Talk about made in Japan: check out these youngsters kicking ass on Deep Purple’s “Burn”

By Steve Newton

I remember when Ian Gillan and Roger Glover quit Deep Purple after 1973’s Who Do We Think We Are album. I was pretty devastated because, after spending countless hours gorging on LPs like Fireball and the double-live colossus Made in Japan–Purple was one of my favourite bands.

I couldn’t quite imagine them without Gillan on the mike.

But then 1974 came around, Gillan and Glover were replaced by David Coverdale and Glenn Hughes, and the band released Burn. Although it took me a while to wrap my head around Coverdale’s vocals–I actually thought Hughes was a much better singer–it was clear from the opening title track that the Deep Purple legacy was in good hands.

Some 50 or so years later I still get a major buzz from hearing “Burn”, and as I mentioned in a blog post a couple years back, a lot of that has to do with the wicked drumming of Ian Paice.

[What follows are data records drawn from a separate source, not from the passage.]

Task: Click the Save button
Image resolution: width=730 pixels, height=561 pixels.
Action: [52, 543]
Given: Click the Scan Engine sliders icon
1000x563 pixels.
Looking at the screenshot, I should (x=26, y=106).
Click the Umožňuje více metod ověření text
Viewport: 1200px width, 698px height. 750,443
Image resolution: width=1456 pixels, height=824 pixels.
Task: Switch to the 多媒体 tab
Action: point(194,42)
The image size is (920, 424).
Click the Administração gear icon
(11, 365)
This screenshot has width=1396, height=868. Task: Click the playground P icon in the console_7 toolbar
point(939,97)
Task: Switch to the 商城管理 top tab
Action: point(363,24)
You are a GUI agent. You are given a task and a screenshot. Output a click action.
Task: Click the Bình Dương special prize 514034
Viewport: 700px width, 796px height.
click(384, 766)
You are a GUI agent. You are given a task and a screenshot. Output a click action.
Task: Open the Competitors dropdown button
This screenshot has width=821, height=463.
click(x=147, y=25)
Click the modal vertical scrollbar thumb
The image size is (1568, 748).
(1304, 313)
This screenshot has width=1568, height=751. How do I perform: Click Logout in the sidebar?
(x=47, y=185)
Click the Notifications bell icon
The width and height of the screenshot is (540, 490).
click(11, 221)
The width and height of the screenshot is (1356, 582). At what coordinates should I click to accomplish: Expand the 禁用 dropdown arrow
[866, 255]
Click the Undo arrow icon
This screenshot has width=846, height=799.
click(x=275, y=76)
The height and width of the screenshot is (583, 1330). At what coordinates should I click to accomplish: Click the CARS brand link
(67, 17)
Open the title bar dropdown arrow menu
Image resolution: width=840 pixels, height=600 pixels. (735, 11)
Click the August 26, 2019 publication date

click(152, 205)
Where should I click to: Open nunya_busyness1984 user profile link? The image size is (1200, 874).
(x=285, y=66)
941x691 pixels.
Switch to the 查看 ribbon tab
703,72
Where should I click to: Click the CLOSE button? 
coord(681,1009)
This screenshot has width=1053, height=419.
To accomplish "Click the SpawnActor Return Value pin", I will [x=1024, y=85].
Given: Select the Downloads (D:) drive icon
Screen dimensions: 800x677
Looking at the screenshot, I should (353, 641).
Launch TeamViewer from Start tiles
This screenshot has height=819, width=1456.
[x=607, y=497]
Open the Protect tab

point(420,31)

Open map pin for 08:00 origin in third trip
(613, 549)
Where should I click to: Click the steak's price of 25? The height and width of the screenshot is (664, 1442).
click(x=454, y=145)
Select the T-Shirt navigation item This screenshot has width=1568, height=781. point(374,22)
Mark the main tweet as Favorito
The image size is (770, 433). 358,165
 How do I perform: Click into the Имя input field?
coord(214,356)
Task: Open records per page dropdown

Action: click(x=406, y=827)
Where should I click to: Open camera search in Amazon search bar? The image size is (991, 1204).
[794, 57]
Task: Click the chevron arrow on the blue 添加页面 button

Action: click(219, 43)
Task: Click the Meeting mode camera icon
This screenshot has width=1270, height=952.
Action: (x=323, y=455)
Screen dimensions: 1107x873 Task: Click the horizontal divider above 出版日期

And now it looks like it’s not only old farts like myself who get psyched up by that song. I recently came across a video of a band composed of five Japanese teenagers who really know how to “Burn” up the stage. These kids–ranging in age from 10 to 18–prove once and for all that, as Triumph’s Gil Moore sang back in ’84, “rock and roll lives and breathes in the hearts of the young”.